**What is expected**
Please output only the lines running from the one that contains "You are a GUI" through the last line of the data below, exactly as they stand, with no pictures.
-- Recorded information follows --
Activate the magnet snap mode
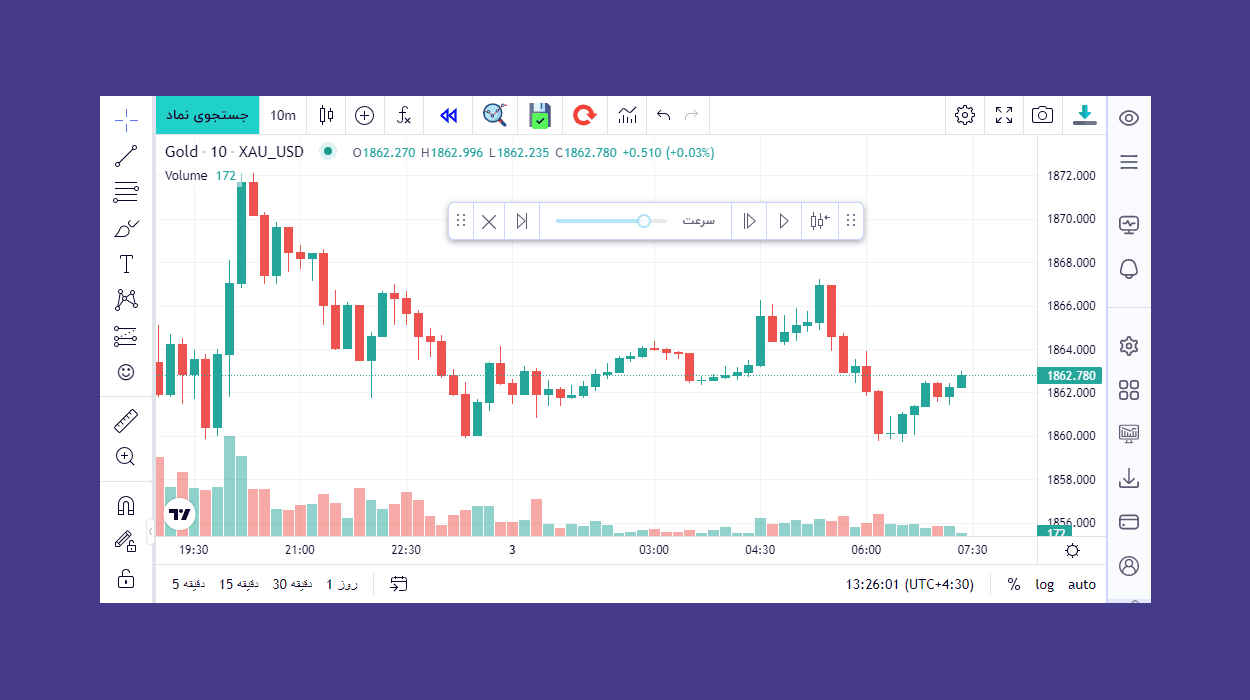The height and width of the screenshot is (700, 1250). [x=126, y=506]
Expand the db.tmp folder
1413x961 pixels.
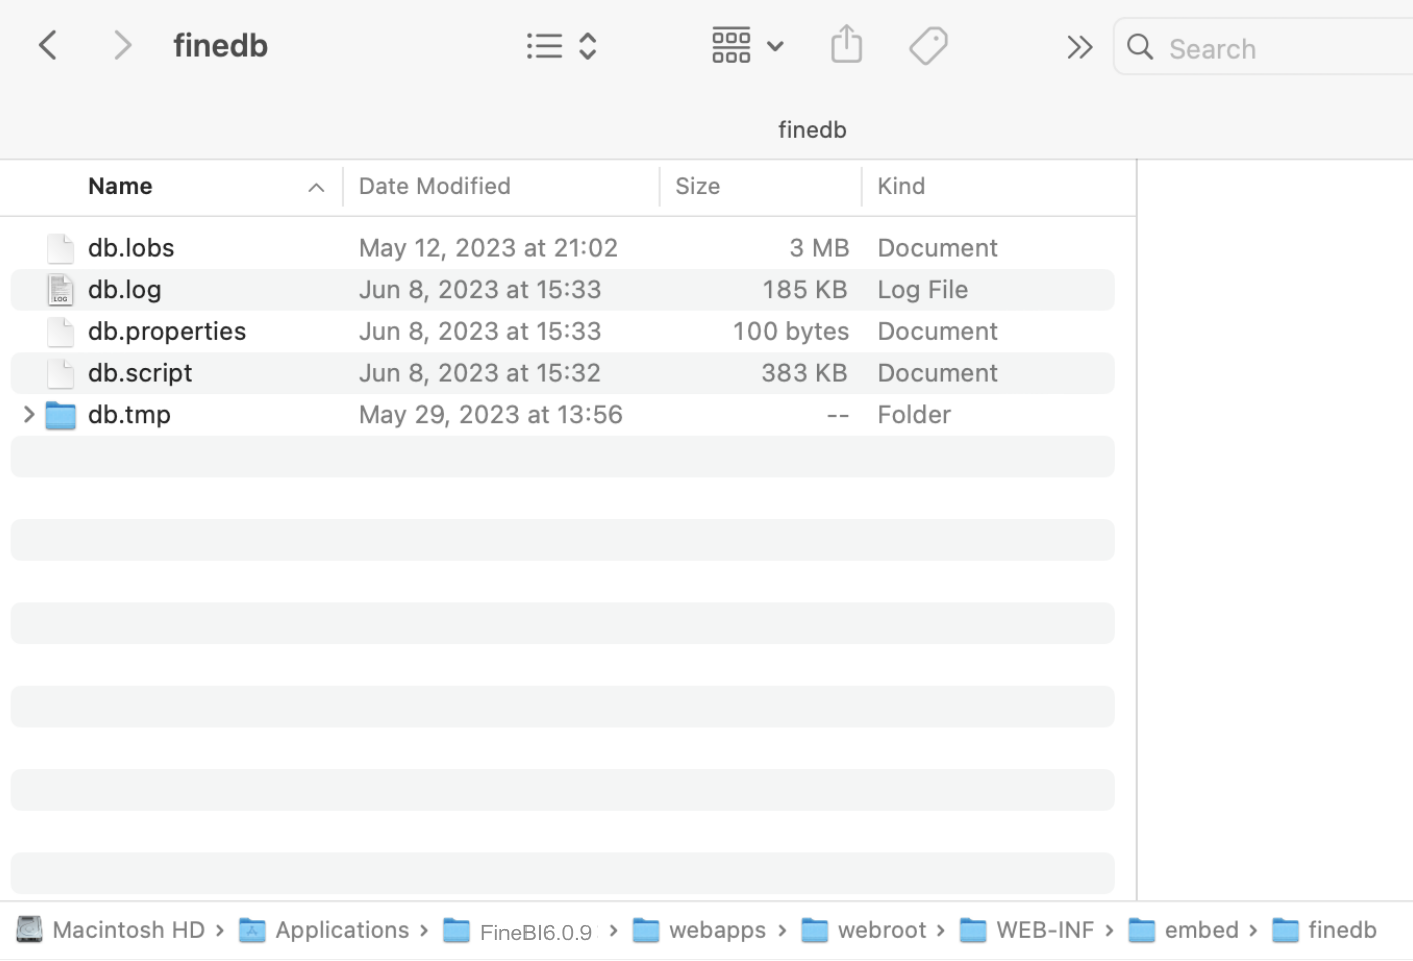click(28, 413)
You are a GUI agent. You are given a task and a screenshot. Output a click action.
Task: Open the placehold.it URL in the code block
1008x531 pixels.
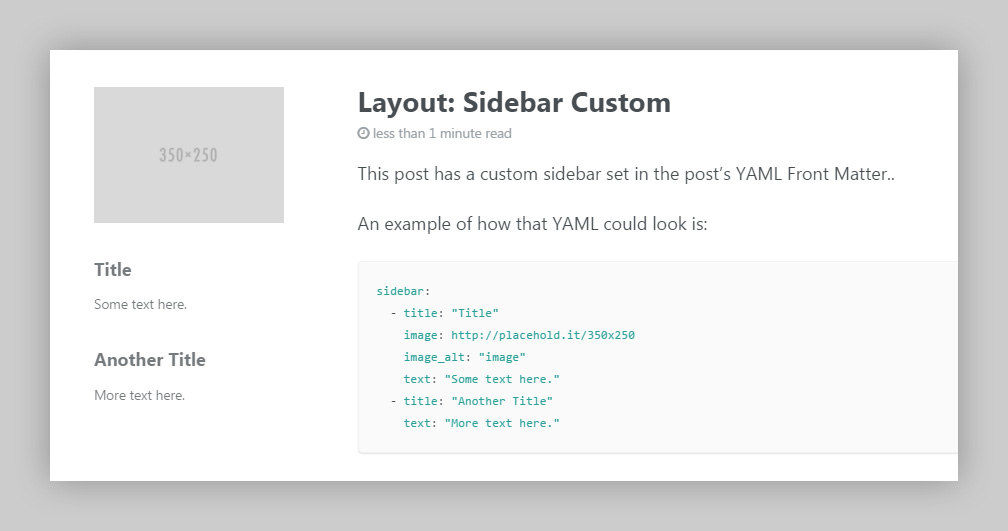[x=543, y=335]
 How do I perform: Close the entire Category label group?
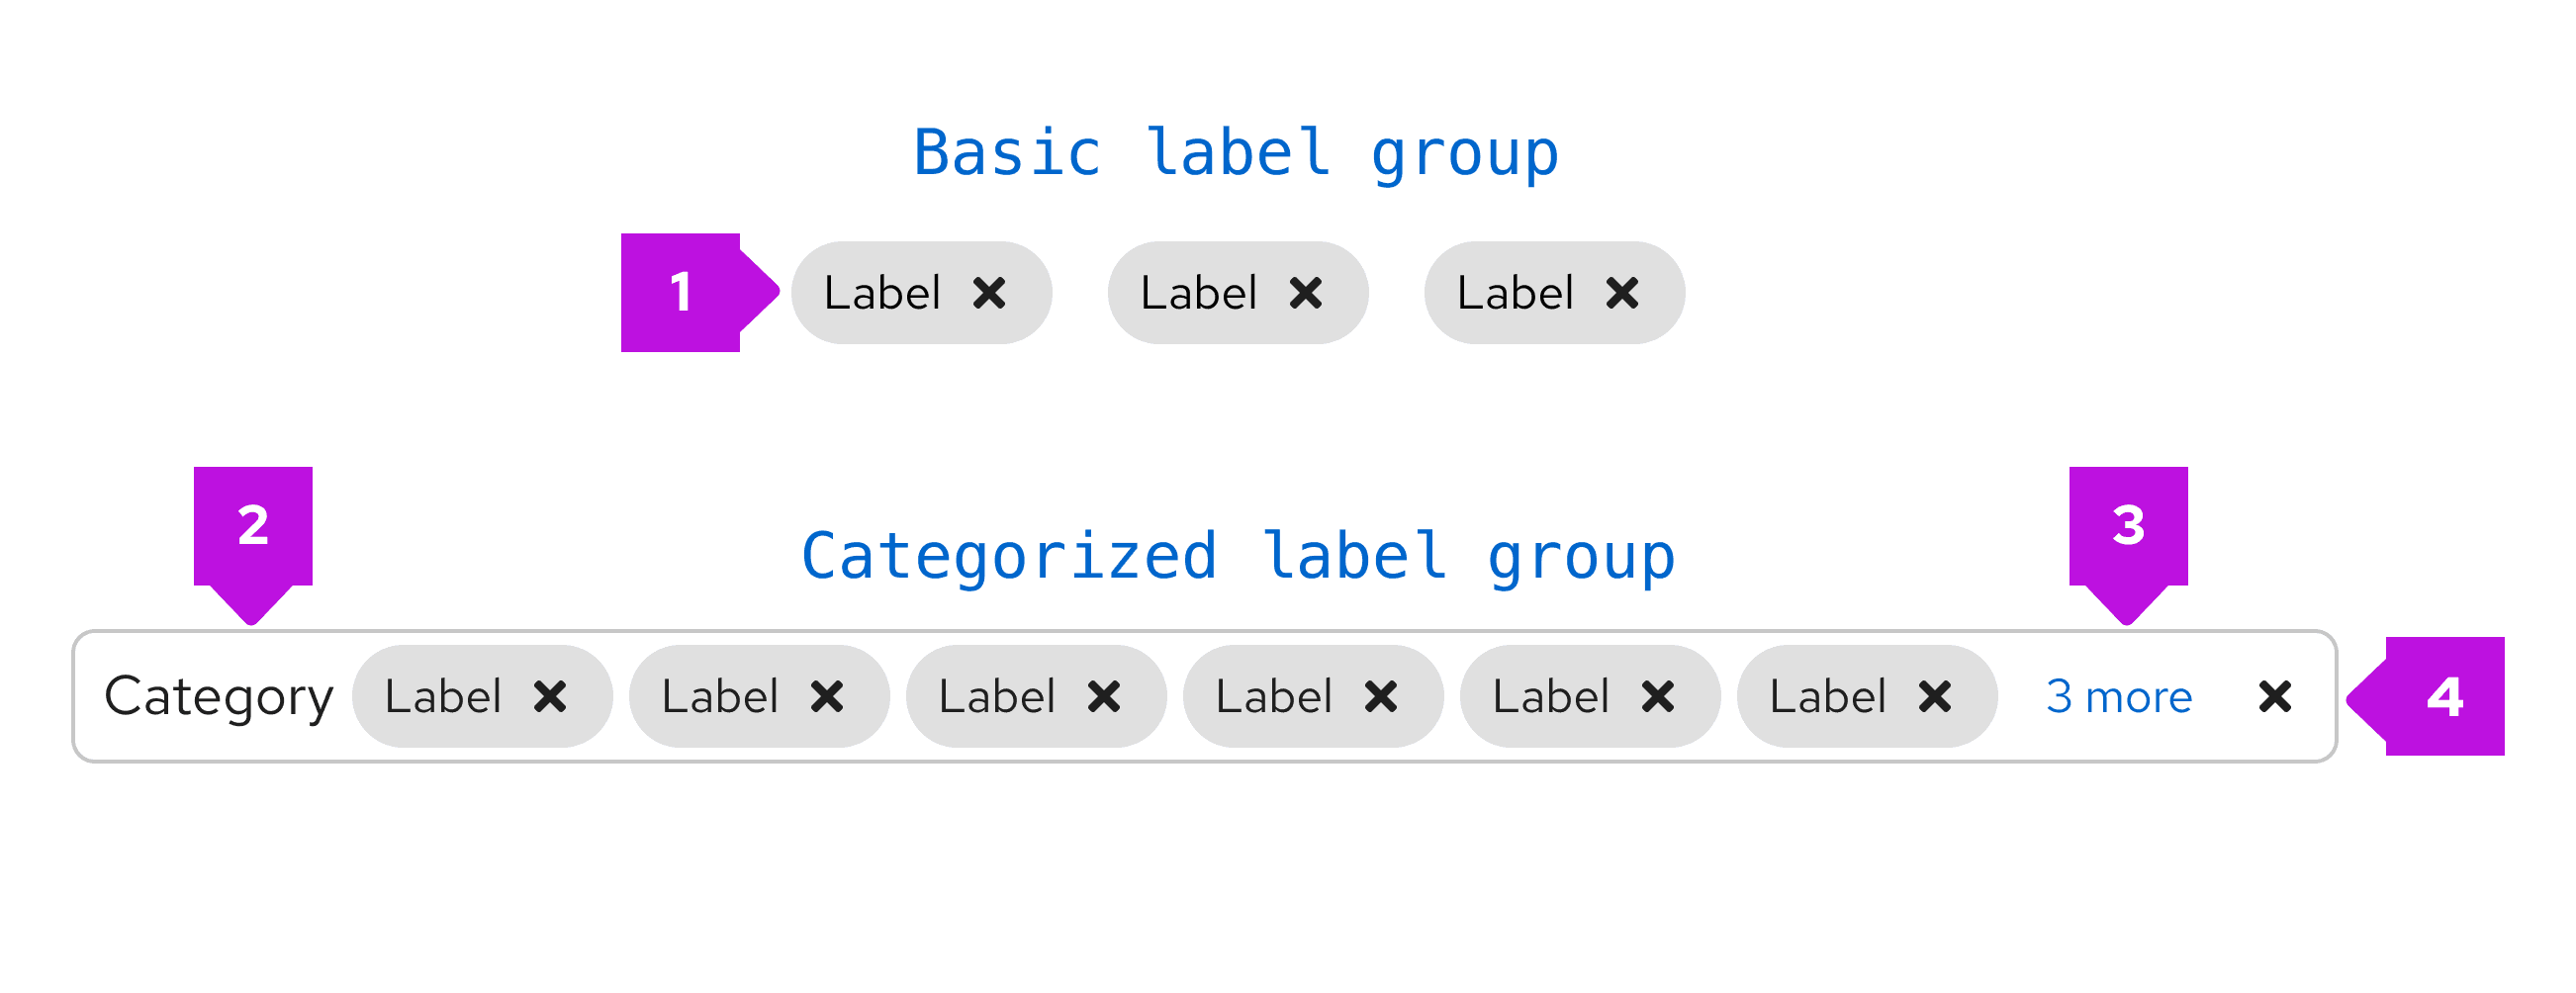tap(2274, 697)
-- Recorded information concluded --
**Output of the task**
You are a GUI agent. You are given a task and a screenshot. Output a click action.
Task: Open the placehold.it URL in the code block
1008x531 pixels.
[x=543, y=335]
 How do I perform: Close the entire Category label group?
tap(2274, 697)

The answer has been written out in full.